Nothing
## ---- include = FALSE---------------------------------------------------------
knitr::opts_chunk$set(
collapse = TRUE,
comment = "#>"
)
library(pdqr)
set.seed(102)
## ----existing-----------------------------------------------------------------
d_fin <- new_d(1:4, "discrete")
meta_x_tbl(d_fin)
# This is equivalent to `new_p(1:4, "discrete")`
(p_fin <- as_p(d_fin))
meta_x_tbl(p_fin)
## ----honored------------------------------------------------------------------
# "Honored" distributions
as_d(dnorm)
# Underlying distribution doesn't depend on class ("p", "d", "q", "r").
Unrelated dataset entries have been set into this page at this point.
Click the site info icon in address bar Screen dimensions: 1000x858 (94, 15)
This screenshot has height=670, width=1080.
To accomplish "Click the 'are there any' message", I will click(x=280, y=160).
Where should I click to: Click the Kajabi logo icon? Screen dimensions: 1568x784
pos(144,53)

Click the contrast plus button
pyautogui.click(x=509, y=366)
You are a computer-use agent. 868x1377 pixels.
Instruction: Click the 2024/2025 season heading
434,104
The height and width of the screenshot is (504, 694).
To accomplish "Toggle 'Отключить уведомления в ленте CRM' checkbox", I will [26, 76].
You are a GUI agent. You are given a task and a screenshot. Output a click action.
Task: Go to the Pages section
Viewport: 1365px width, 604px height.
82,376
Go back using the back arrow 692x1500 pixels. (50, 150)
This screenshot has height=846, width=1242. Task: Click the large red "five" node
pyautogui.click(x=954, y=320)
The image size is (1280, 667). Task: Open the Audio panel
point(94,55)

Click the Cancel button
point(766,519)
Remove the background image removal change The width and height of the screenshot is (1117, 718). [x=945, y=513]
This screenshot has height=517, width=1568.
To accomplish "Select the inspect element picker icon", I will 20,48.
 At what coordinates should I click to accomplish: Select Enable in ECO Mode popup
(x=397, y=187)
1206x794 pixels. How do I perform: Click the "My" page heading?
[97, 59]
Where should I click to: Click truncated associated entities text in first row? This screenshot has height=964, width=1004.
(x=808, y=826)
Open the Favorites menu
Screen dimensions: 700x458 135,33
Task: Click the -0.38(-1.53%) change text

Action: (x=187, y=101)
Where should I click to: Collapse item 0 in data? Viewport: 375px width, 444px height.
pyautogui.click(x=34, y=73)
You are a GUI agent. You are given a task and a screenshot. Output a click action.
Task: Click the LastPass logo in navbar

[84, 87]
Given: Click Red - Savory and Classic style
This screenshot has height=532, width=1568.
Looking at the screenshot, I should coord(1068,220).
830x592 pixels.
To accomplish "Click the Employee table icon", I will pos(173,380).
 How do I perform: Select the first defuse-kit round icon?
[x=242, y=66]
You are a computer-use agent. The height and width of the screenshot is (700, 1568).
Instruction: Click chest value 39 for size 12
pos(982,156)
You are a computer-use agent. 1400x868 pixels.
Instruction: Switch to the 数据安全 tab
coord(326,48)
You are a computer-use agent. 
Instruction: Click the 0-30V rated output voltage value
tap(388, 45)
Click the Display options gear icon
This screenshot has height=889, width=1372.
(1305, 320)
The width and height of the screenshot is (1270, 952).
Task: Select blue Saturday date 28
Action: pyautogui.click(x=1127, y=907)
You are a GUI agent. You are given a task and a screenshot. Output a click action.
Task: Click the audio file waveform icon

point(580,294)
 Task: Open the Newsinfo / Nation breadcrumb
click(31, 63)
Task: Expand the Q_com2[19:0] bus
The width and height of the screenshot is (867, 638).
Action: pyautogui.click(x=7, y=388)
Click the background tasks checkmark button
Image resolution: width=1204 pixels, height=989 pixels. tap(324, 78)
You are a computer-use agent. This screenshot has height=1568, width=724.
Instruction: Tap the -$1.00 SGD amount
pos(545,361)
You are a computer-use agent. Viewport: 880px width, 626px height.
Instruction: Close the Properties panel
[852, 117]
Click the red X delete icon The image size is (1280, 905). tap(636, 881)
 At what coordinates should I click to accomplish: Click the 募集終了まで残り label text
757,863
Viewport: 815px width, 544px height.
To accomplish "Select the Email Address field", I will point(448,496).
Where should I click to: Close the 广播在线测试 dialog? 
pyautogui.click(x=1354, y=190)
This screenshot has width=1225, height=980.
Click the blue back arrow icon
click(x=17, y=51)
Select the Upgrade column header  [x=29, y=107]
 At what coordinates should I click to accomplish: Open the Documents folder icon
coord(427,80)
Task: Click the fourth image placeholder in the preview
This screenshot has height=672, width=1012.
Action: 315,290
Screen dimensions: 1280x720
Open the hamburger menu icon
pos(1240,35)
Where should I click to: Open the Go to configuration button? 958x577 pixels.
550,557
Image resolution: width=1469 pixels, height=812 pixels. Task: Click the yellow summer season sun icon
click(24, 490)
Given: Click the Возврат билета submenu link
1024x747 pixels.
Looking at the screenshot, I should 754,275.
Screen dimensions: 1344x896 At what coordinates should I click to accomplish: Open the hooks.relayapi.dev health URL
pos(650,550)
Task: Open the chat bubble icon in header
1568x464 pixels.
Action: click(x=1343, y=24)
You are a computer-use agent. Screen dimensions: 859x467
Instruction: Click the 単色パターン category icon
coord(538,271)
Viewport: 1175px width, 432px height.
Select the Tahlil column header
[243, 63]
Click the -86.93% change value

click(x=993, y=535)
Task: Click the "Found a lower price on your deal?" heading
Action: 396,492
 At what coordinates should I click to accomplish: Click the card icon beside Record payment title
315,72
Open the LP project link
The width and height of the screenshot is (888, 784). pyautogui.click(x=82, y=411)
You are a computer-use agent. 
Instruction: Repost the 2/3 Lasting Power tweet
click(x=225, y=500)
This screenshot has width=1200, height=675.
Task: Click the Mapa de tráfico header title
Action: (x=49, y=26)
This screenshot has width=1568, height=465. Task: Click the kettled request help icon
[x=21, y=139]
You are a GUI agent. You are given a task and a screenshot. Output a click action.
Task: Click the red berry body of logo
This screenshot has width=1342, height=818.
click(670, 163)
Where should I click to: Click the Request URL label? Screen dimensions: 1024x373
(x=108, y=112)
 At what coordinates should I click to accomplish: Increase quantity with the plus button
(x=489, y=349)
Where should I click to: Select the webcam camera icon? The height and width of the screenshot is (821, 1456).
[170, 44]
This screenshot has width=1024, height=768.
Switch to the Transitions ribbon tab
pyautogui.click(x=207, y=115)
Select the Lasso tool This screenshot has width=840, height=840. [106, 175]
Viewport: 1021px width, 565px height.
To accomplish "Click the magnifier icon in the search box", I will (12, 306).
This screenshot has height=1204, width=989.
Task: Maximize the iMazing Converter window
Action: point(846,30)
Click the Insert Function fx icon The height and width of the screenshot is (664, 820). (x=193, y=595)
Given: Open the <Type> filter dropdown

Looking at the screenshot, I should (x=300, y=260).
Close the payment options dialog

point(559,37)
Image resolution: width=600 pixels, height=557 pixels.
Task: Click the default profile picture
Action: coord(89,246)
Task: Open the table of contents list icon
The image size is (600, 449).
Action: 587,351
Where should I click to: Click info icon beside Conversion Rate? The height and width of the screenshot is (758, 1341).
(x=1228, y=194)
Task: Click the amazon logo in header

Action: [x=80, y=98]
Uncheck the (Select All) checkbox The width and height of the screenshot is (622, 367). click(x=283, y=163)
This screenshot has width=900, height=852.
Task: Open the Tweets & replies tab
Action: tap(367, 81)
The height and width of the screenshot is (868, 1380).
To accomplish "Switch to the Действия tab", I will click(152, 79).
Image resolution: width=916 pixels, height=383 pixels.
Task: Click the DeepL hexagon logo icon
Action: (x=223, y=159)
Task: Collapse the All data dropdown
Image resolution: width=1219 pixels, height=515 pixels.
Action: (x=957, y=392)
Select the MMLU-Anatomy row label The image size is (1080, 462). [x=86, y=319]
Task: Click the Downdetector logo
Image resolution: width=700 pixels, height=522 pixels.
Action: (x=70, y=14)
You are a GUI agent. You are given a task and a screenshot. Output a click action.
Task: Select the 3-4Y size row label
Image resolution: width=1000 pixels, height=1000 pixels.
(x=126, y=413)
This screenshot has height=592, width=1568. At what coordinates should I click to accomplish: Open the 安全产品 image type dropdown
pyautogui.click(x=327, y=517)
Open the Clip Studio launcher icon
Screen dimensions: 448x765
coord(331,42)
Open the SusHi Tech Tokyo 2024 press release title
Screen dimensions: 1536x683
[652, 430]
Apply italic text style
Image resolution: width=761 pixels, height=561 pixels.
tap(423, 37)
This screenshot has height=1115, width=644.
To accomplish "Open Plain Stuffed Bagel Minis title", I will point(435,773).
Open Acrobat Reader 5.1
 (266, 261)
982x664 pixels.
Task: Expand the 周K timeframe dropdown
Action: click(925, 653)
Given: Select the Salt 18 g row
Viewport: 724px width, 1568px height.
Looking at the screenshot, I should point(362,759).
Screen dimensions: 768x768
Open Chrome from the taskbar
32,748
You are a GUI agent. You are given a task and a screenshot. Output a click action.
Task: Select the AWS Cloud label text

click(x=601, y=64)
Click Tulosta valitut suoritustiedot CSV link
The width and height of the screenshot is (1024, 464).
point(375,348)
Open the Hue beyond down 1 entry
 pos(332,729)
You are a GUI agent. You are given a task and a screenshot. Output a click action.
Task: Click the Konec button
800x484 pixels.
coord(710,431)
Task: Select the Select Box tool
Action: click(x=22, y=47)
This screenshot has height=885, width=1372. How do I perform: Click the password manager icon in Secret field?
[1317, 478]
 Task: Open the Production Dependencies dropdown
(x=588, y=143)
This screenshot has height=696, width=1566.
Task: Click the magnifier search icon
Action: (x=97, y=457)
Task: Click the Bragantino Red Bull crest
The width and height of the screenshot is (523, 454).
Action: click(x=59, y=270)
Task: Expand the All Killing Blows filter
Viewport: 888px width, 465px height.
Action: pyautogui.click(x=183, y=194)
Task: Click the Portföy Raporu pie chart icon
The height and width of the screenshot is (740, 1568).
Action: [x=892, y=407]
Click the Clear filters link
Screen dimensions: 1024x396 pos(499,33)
# Following code has the same effect as `as_r(as_d(dnorm))`
as_r(rnorm)
# Different picewise-linear approximation precision is achieved with different
# `n_grid` argument value
as_d(dnorm, n_grid = 101)
# Different extra arguments for input
as_d(dnorm, mean = 10, sd = 0.1)
# Currently only five distributions result into "discrete" output of `as_*()`
as_d(dbinom, size = 10, prob = 0.3)
as_d(dgeom, prob = 0.3)
as_d(dhyper, m = 10, n = 10, k = 7)
as_d(dnbinom, size = 10, prob = 0.3)
as_d(dpois, lambda = 1)
# This isn't recognized as "honored", but output is very close to "honored"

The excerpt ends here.